CHAIRMAN´S REPORT

 

                This is the eighth report I have written as chair of the Ordovician Subcommission, and it is my last.  I am amazed at how quickly the time has passed since I was selected as subcommission chair in Las Vegas in 1995.  The last few months have been busy with inspecting candidate stratotype sections, recruiting and reviewing GSSP proposals, and setting up the Subcommission web site for online discussions of the proposals. Yet, the work has also been satisfying and rewarding.  When my term began in 1996, only the Darriwilian Stage was formally defined with a GSSP. Now, GSSPs have been approved and ratified for the Ordovician System (and the Tremadocian Stage), the Second Stage, and the Upper Ordovician Series (and its lower stage).  Serious GSSP proposals are being evaluated for the Middle Ordovician Series (and its lower stage) and the Hirnantian Stage, and a GSSP proposal will soon be submitted for the middle stage of the Upper Ordovician Series.  It is possible that GSSPs for all stages and series of the Ordovician will be approved by the Subcommission by the end of my term as chair in August 2004.  Whether or not that is the case, I have enjoyed the process very much, and I take satisfaction in knowing that the new, global Ordovician chronostratigraphic classification will be completed and in use in the near future.  Even more so, I have enjoyed working with colleagues worldwide.

                Another current Subcommission activity is the session “global Ordovician Earth system” at the 32nd International Geological Congress in Florence in August 2004.  The session includes 22 papers with such titles as      Ordovician Paleoceanography; Caradocian Global Paleobiogeography and Ocean-Climate System: Integrating Data with Models; Ordovician Eustasy; Temporal Variation in Marine Carbonate Carbon Isotope Ratios during the Ordovician; The Ordovician Black Shale-Mudstone Lithofacies; Paleogeographic, Paleoceanographic, and Tectonic Controls on Early Late Ordovician Graptolite Diversity Patterns; The Higher-Taxa Paleogeographical Segregation as a Major Feature of the Ordovician Radiation: Evidence from Brachiopods; The Late Ordovician Glaciation of North African Gondwana: The Present State of Knowledge.  With its GOES Program, the Subcommission has been promoting integrated, multi-disciplinary investigations of the Earth systems during the Ordovician.  The program for Florence is a wonderful response.  It reflects the future of Ordovician research, and much of this research requires a chronostratigraphic foundation for high-resolution global correlation, which the new Ordovician Time Scale provides.

                The International Commission on Stratigraphy will hold a special business meeting at Florence to continue the discussion that began at the Urbino meeting in 2002.  The Commission is both promoting the completion of selection of GSSPs for all Phanerozoic stages by 2008 and developing its future, long-term objective of using the greatly refined, modern Geologic Time Scale to address geologic issues, in particular process-oriented stratigraphy.  For detailed information on activities of the ICS and of its many individual subcommissions, I direct you to the ICS website at http://www.stratigraphy.org.  There you can also view and download an up-to-date version of the Geologic Time Scale, including the latest version for the Ordovician System, and connect with links to descriptions of most GSSPs. 

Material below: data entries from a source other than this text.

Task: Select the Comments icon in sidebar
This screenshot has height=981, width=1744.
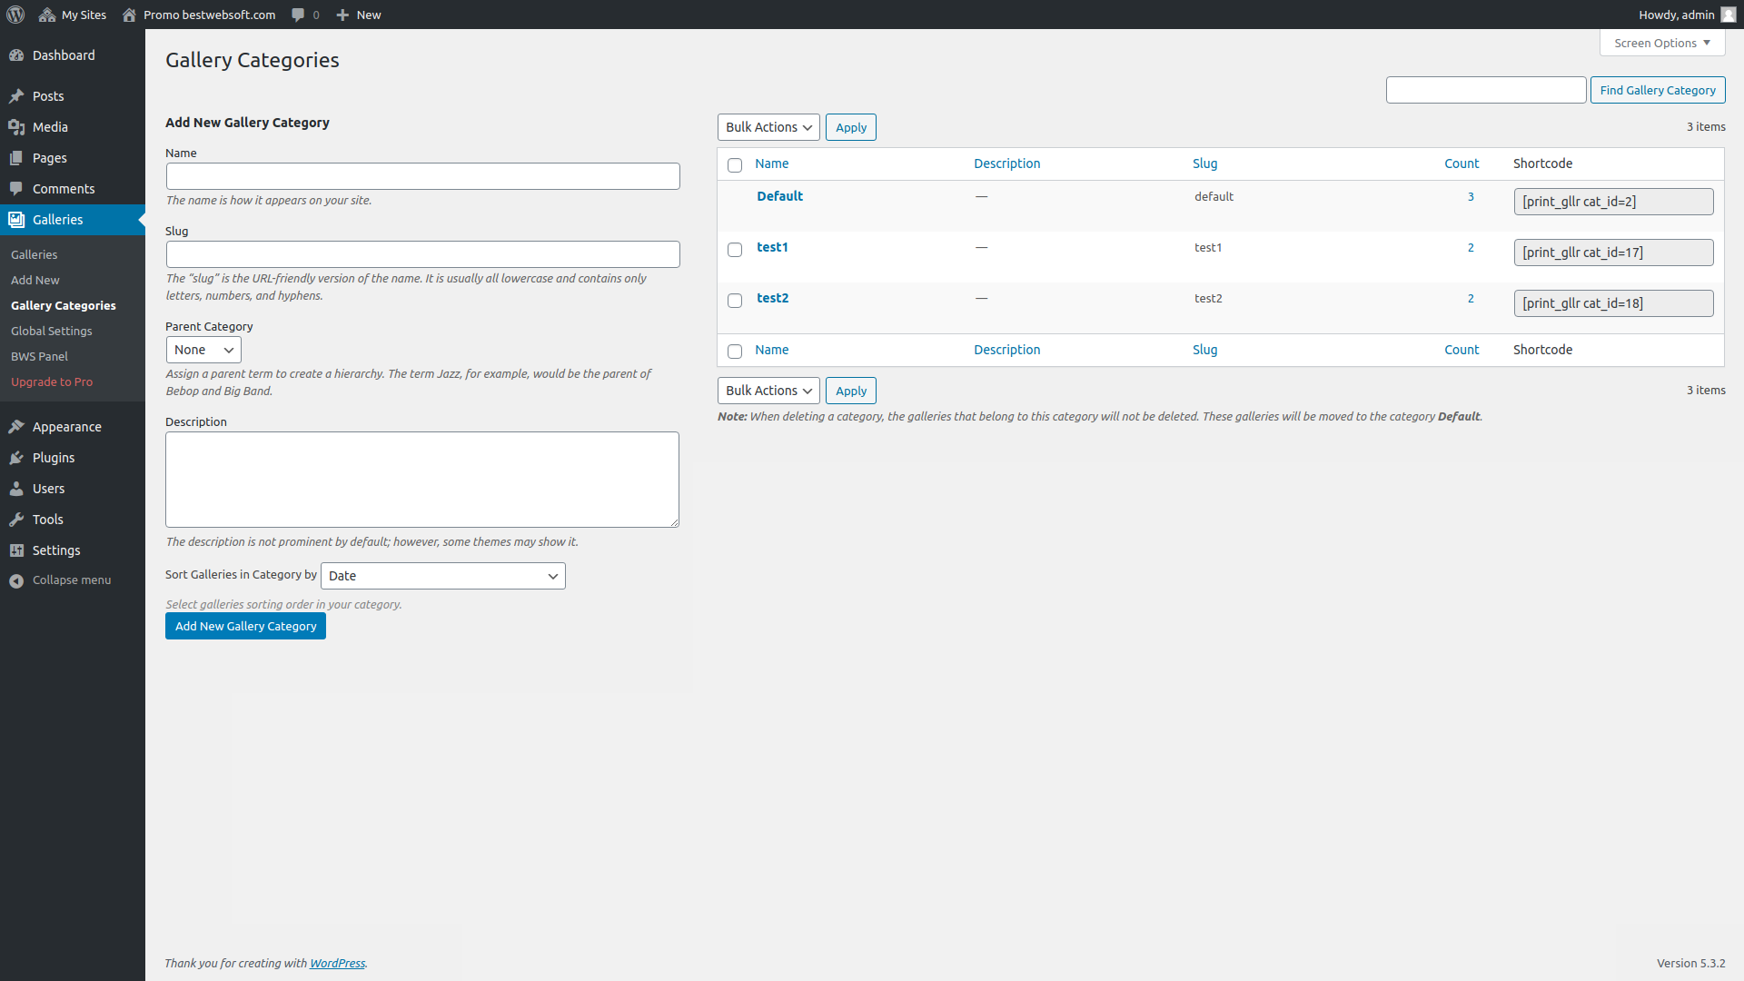Action: tap(17, 188)
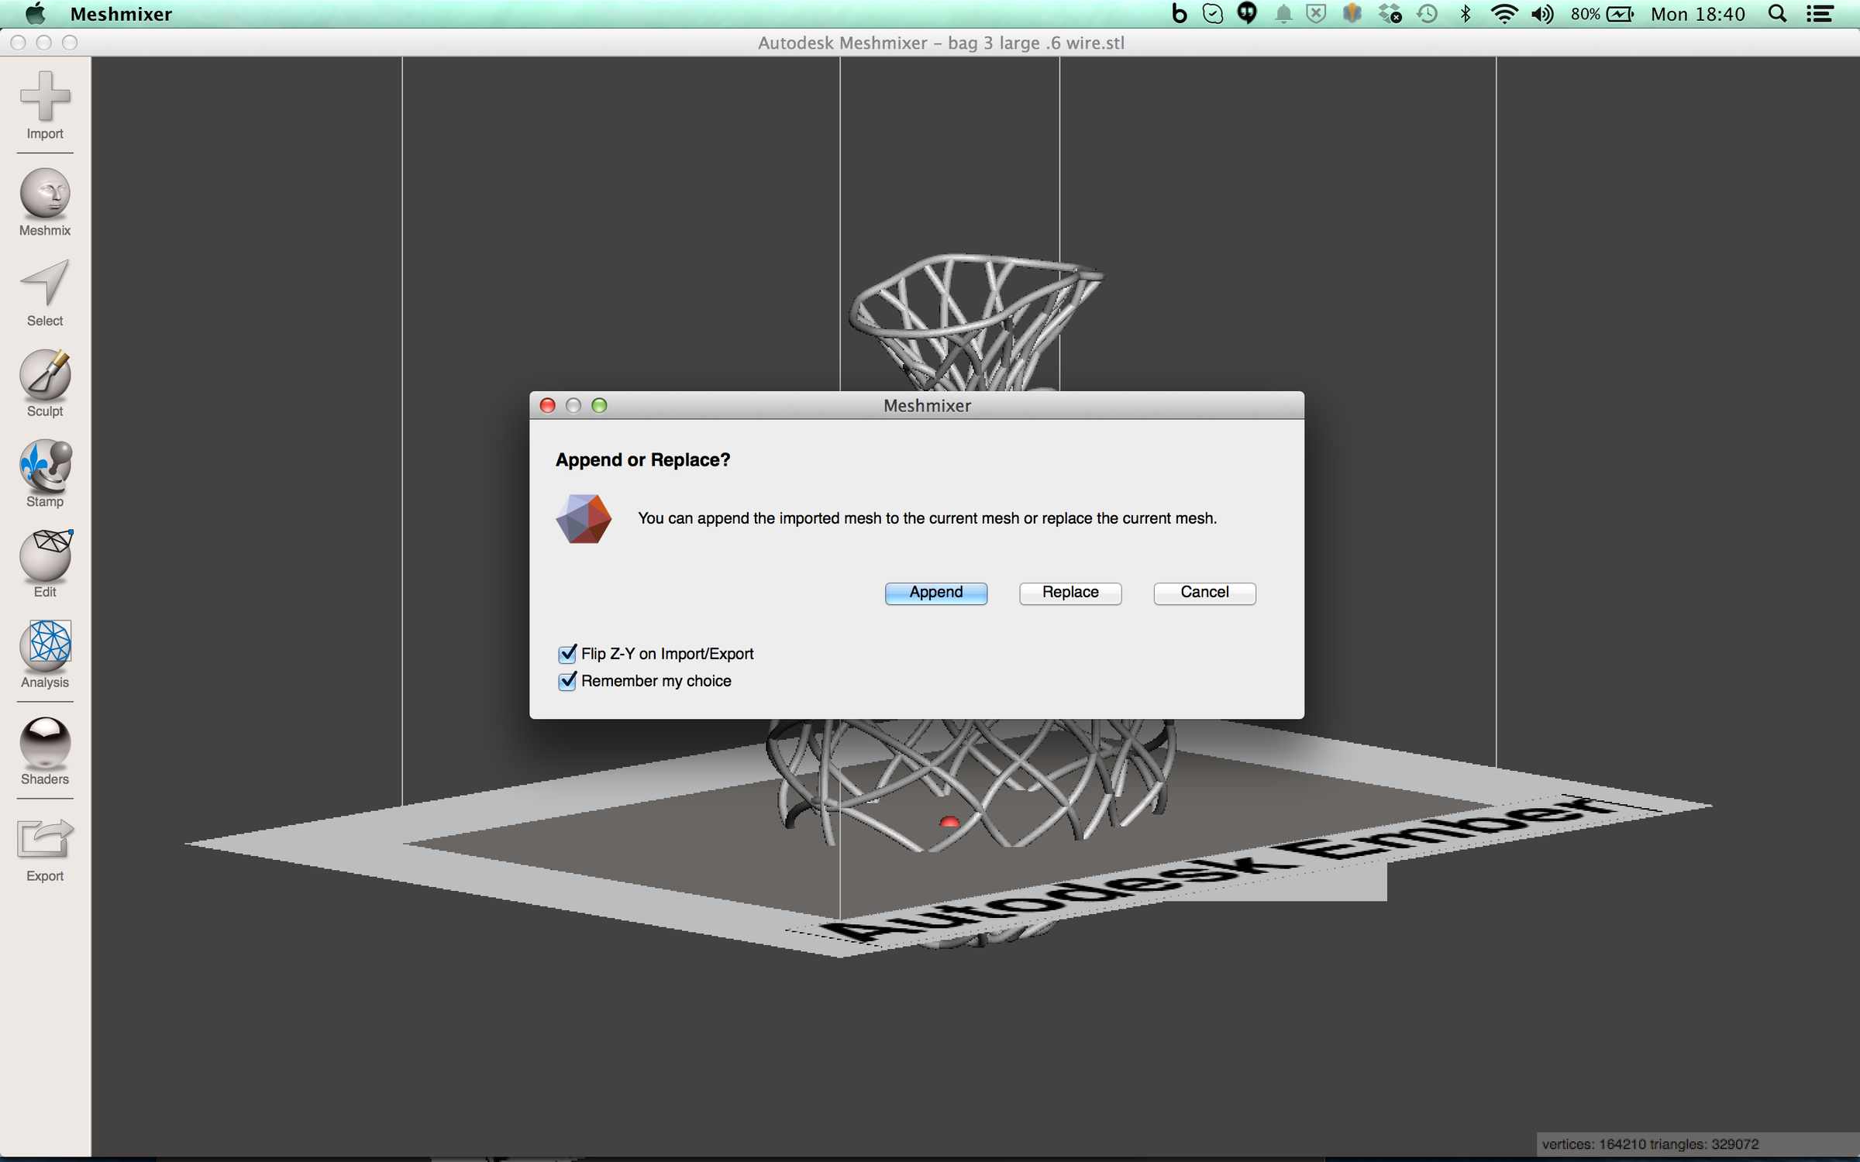Click the Wi-Fi status icon
This screenshot has width=1860, height=1162.
[x=1504, y=13]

                As reported below, IGCP Project 503 “The impact of the changing palaeogeography and palaeoclimate on the major biotic changes through the Ordovician (Ordovician biodiversification, end-Ordovician extinction, Silurian radiation)” led by Tom Servais and colleagues was awarded funding and kicks off this year immediately after the Florence Congress with a meeting in Erlangen and a field excursion to Sweden.  Over the next five years, this project will fund several meetings and field excursions and greatly stimulate research on the Ordovician Earth system, and like its predecessor IGCP 410 it will support the participation of many young workers from developing countries. 

                In concluding this report, my last, I thank those who have made my tenure enjoyable: the voting members of the Subcommission who elected me and participated diligently in Subcommission business, especially discussions and votes on GSSPs; my predecessor Barry Webby who developed the strategy for selection of Ordovician stages, series, and their boundaries that has proved successful; secretaries Henry Williams and Guillermo Albanesi and vice-chair Chen Xu for their dedicated work on Subcommission business; and the organizers of the many memorable Subcommission activities, in particular the Prague and San Juan symposia.  The generous travel support provided by the administrators of California State University at Long Beach was essential for me to carry out my duties as Subcommission chair.  I look forward to continuing with my service to the Subcommission as a voting member and to working with the new officers, Chen Xu (chair), Juan Carlos Gutierrez-Marco (vice chair), and Guillermo Albanesi (secretary), the other continuing members, and the new voting members Dave Harper, Li Jun, Godfrey Nowlan, Ian Percival, and Matthew Saltzmann.  Finally, in my continuing service as vice chair of ICS, I will always have a most favorable opinion of the activities and success of the Ordovician Subcommission.